RFC015 Node identity
Last updated
Last updated
Nuts foundation
W.M. Slakhorst
Request for Comments: 015
Nedap
Nov 2021
This RFC describes how to identify a node in the network. Node identification is required for exchanging private data. Measures to keep data private can range from encrypting data to sending data over a specific connection. Mutual TLS authentication form the basis of the node identification. The Subject Alternative Name of the certificate is matched against the serviceEndpoint of a specific service. The requirement for the additional service in the DID Document also makes it possible to find other nodes and thus enable service discovery of Nuts nodes.
Concepts like private addressing can greatly benefit from targeting specific nodes instead of individual DIDs. This RFC links individual DIDs to the service provider DID.
This document describes a Nuts standards protocol.
This document is released under the Attribution-ShareAlike 4.0 International (CC BY-SA 4.0) license.
When all participants of a network share the same public data, there's no need to know which node services a particular organization. This changes when data becomes private. Private data needs to be routed to the correct node. In order for that to work, there's a need to identify each node and link that identity to services organizations.
Two things need to be resolved:
Node identity for peers that are connected. Network connections are the only interaction a node has to another node, so the connecting peer needs to be identified.
The DID subject that needs to receive the private data needs to be linked to a DID that has a node identity.
For the first point TLS and certificates will be used as basis.
Service provider: organization that runs the Nuts node and manages private keys for other organizations.
Other terminology comes from the Nuts Start Architecture.

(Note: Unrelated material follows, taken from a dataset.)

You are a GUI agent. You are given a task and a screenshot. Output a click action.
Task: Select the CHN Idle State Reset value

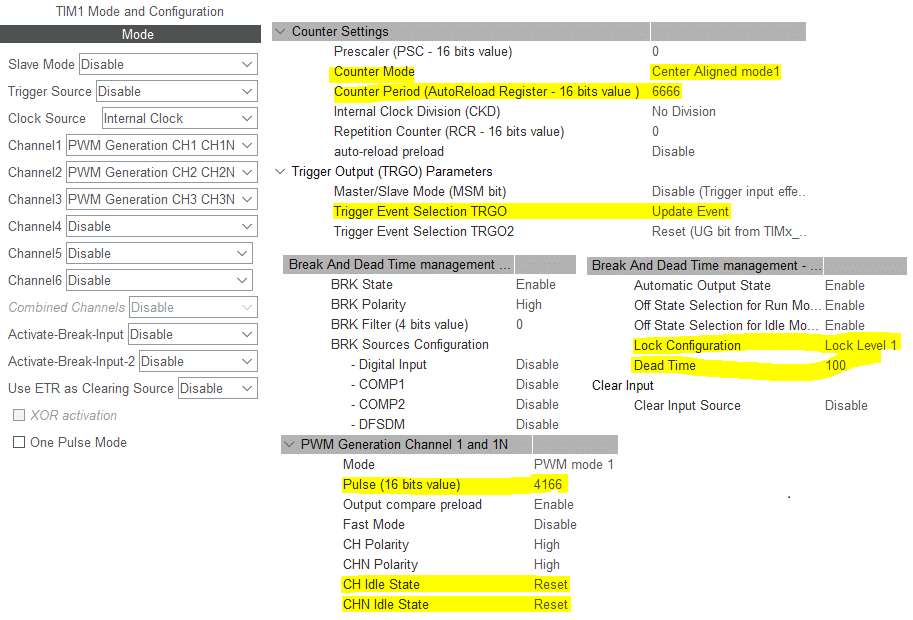(550, 605)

TLS certificates are linked to a domain name via a SAN extension.
This domain is checked by a client that connects to a server with that domain. The certificate the server uses must match the domain the client dialed. Only identities of type dNSName
are to be considered. Multiple identities may exist in a certificate and wildcard domains are also possible. The value of the identity, example.com
in the example is used to link DIDs to certificates.

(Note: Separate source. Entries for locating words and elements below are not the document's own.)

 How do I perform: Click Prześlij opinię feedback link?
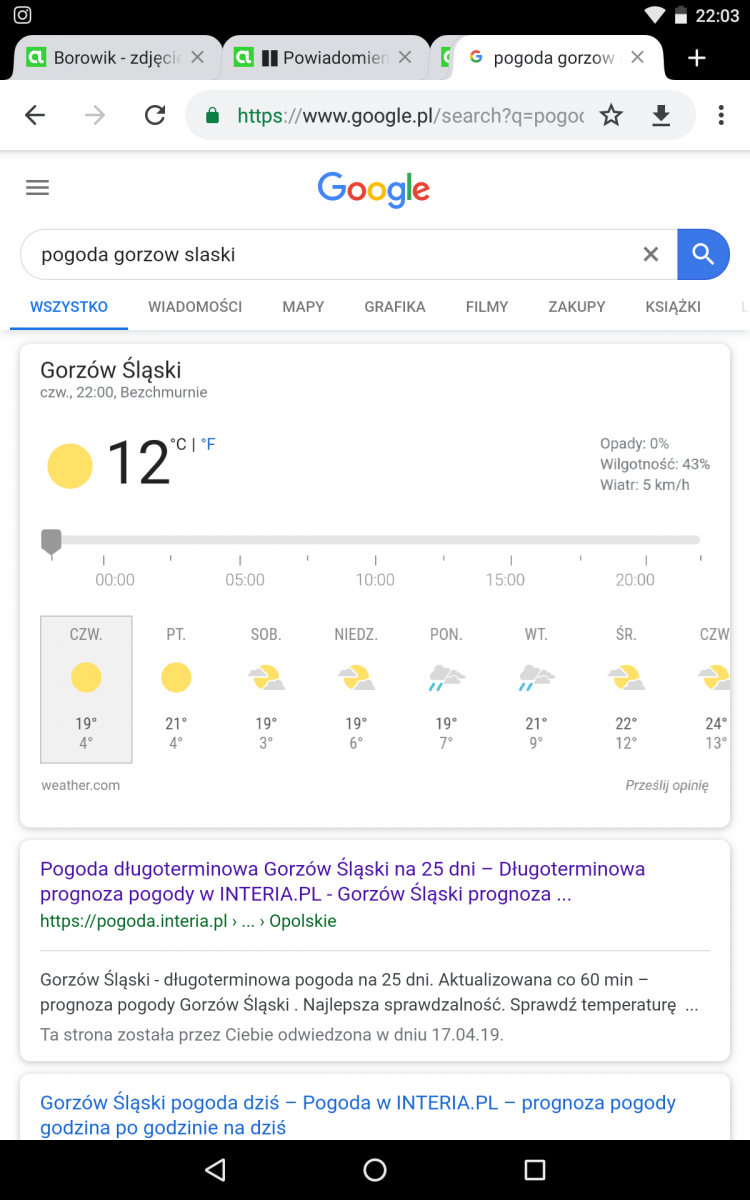[x=667, y=786]
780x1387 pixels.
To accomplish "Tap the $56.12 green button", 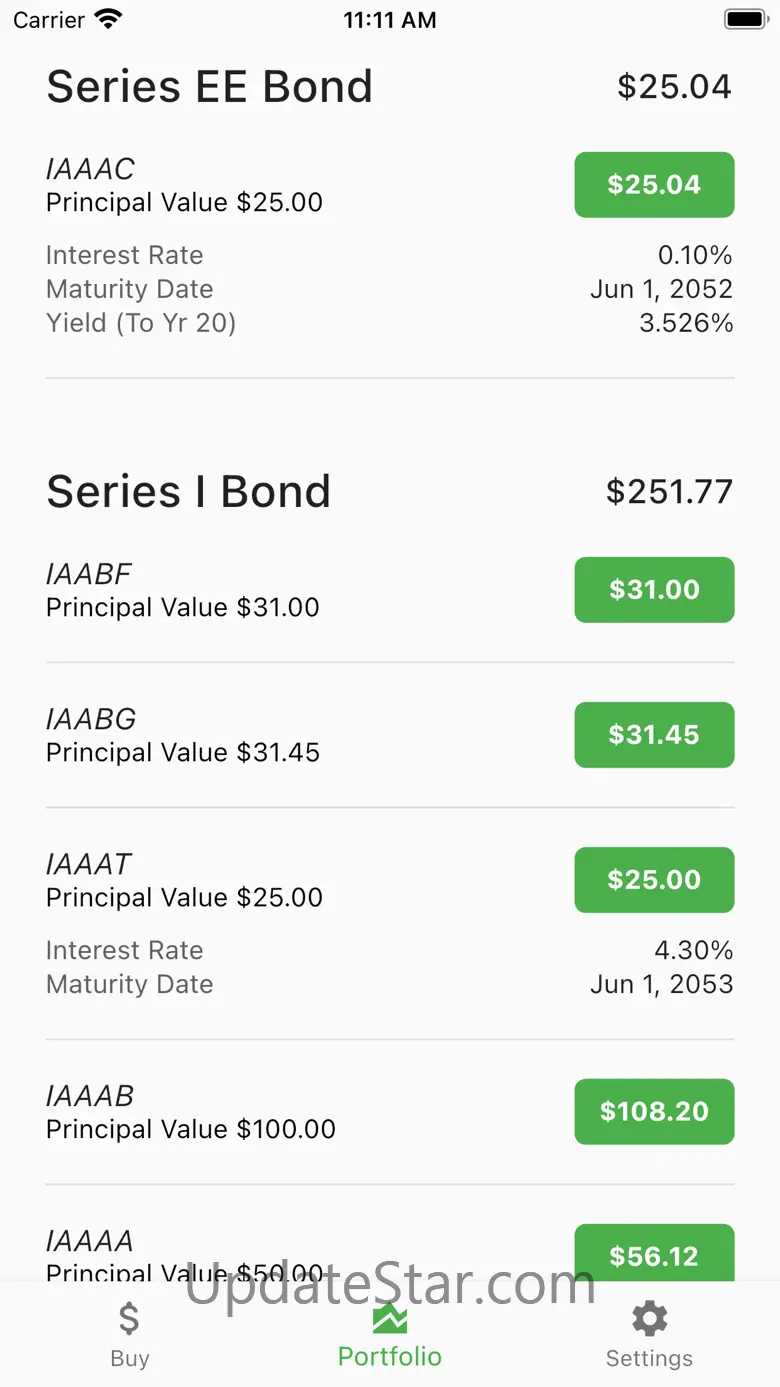I will coord(654,1254).
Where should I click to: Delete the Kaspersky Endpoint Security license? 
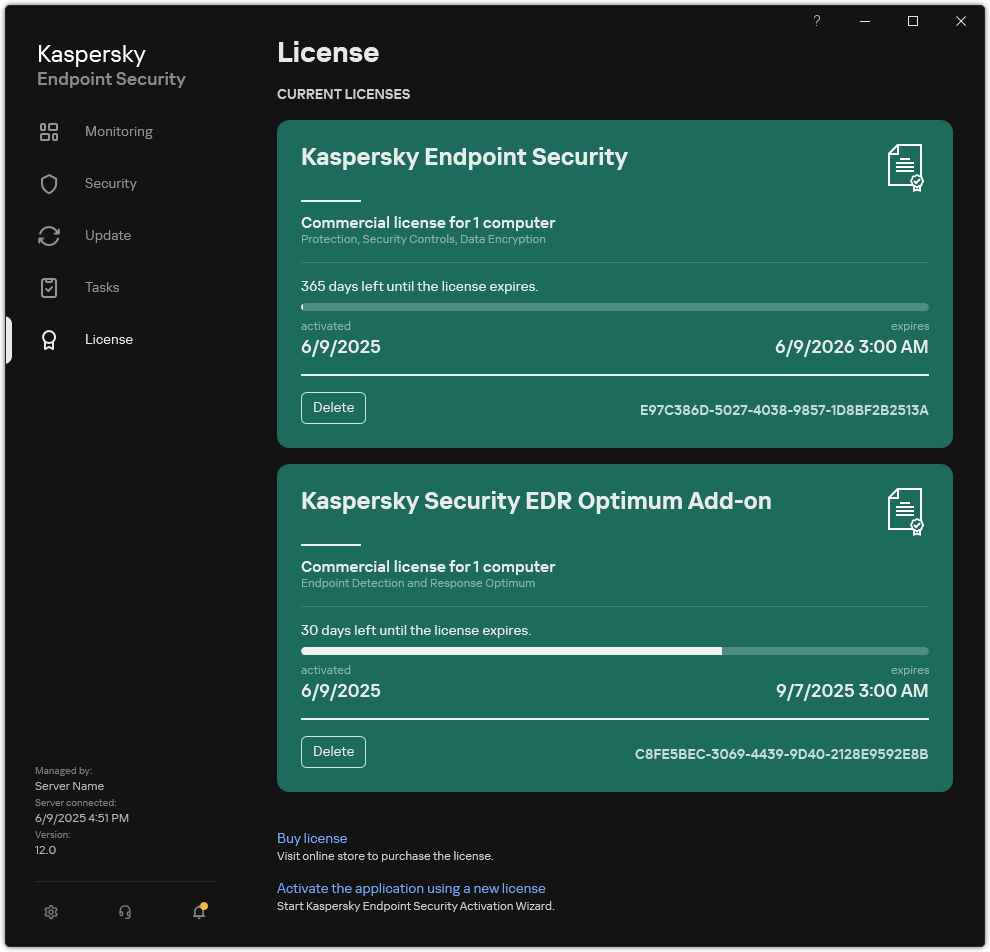[333, 407]
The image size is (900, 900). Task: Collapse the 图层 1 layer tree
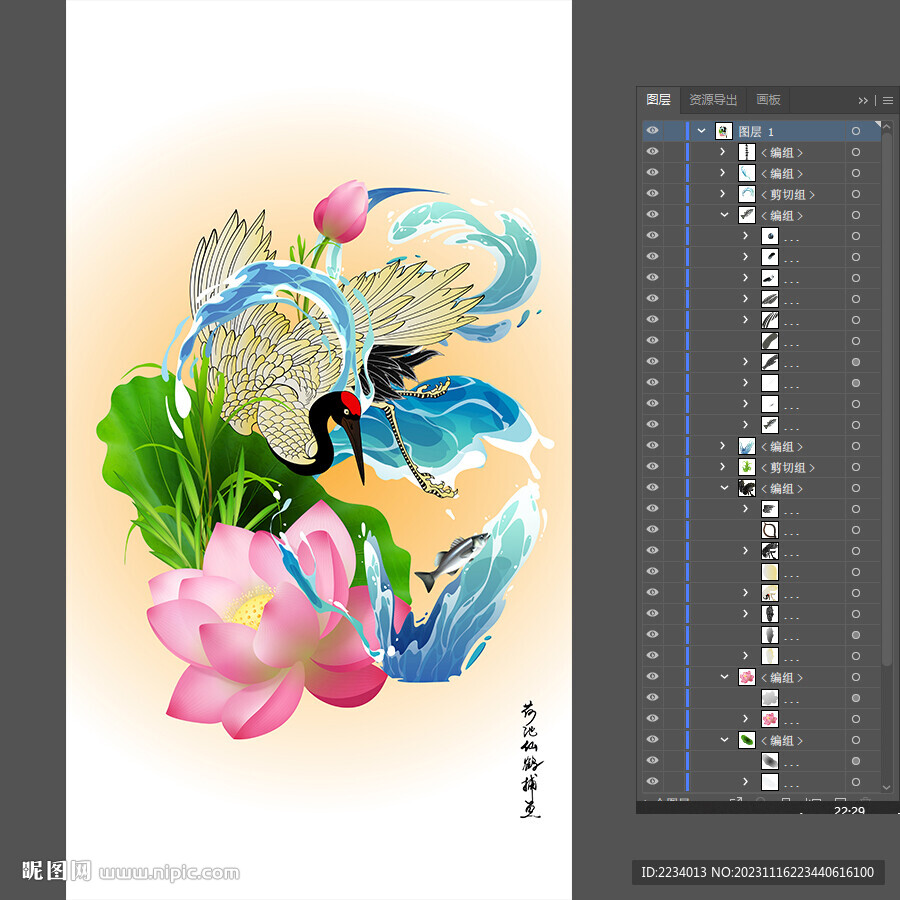701,131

A DID Document can define services, this is decribed in RFC006. This RFC defines a new type of service: NutsComm
. The service has a serviceEndpoint
that defines the gRPC endpoint of a node.
The type
MUST be NutsComm
. Inter-node communication uses gRPC over HTTP/2. The serviceEndpoint
MUST start with grpc://
and end with the correct port number, :5555
in this example.
To determine the connecting identity, a DID
metadata header MAY be sent by each node upon establishing a connection. See RFC005 for more information about sending headers. If no such a header is sent, the connected peer remains anonymous. The validating node will resolve the DID document of the sent DID and will compare the serviceEndpoint
of the NutsComm
service with the SAN of the certificate that is related to the connection. A single match is sufficient when multiple DNS entries are available in the SAN extension. If no match is found the connected peer remains anonymous.

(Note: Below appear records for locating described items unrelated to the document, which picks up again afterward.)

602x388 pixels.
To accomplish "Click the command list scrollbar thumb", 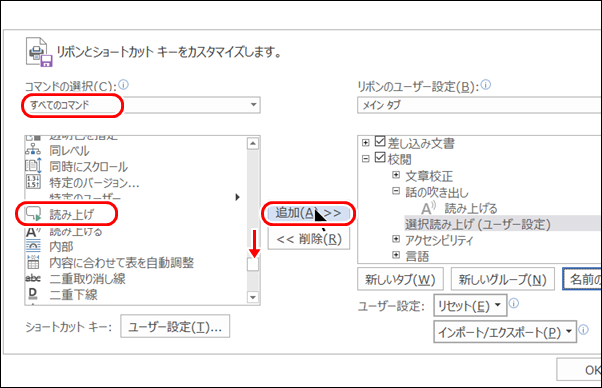I will pyautogui.click(x=253, y=264).
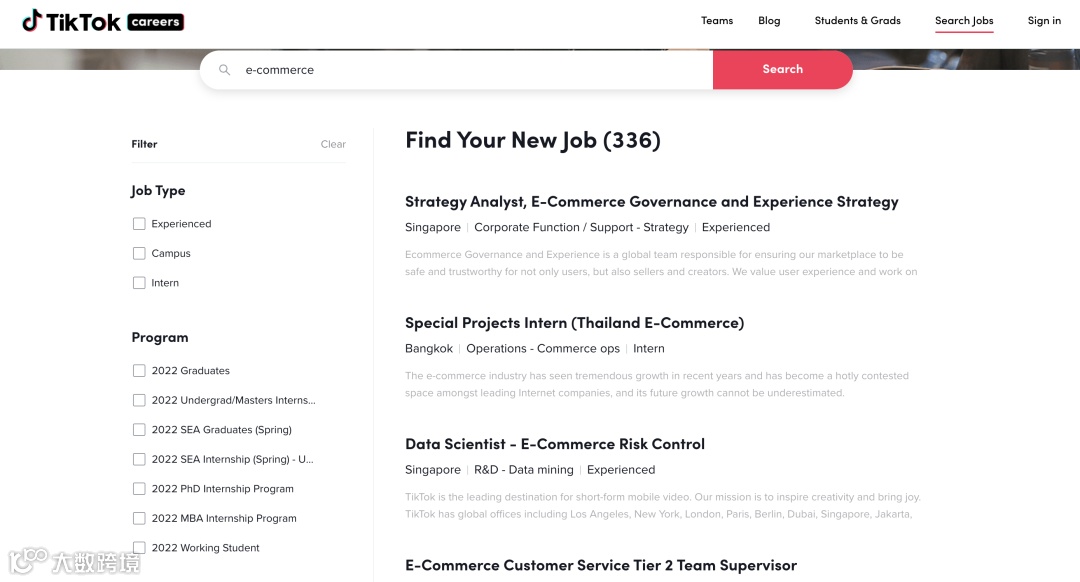
Task: Click the TikTok careers logo
Action: pyautogui.click(x=102, y=21)
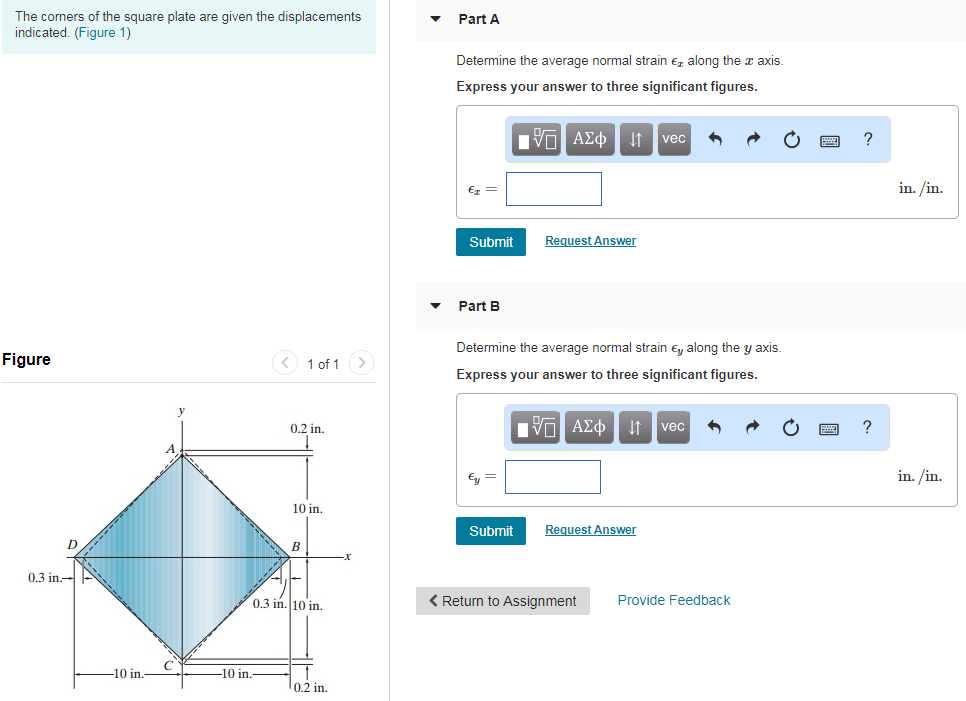Screen dimensions: 966x701
Task: Go to next figure arrow
Action: point(362,362)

The hostname of the node and certificate SAN are validated according to RFC 6125, Appendix B (Common Name
is not supported).
This description applies to both client and server.
A service provider acts on behalf of its customers. It also operates the node that has access to the private keys and thus controls the DID Documents. When addressing an organization, it's usually sufficient to address the service provider since the service provider will route any message internally to the correct organization. The same holds for encrypting data for an organization: the service provider has access to their private key to decrypt the data. Addressing the service provider can greatly reduce the effort of the service provider to handle the data.
A great example for this is the RFC017 v2 network protocol where the added pal
header on the transaction is encrypted with the DID encryption key of the service provider. Decrypting such a header is a trial and error proces where the number of tries is reduced by a factor of hundreds.
To find the correct service provider for a DID, the DID Document MUST link to the DID Document of the service provider. The NutsComm
service is reused for this purpose. It'll contain a reference instead of an actual endpoint.
In order to really know who is at the other side of the connection, you'll have to do something with cryptography. This has already been invented and is called TLS. Not relying on TLS and building a system of our own would be very hard to get right. It's better to rely on a system that already checks for security vulnerabilities and fixes them fast.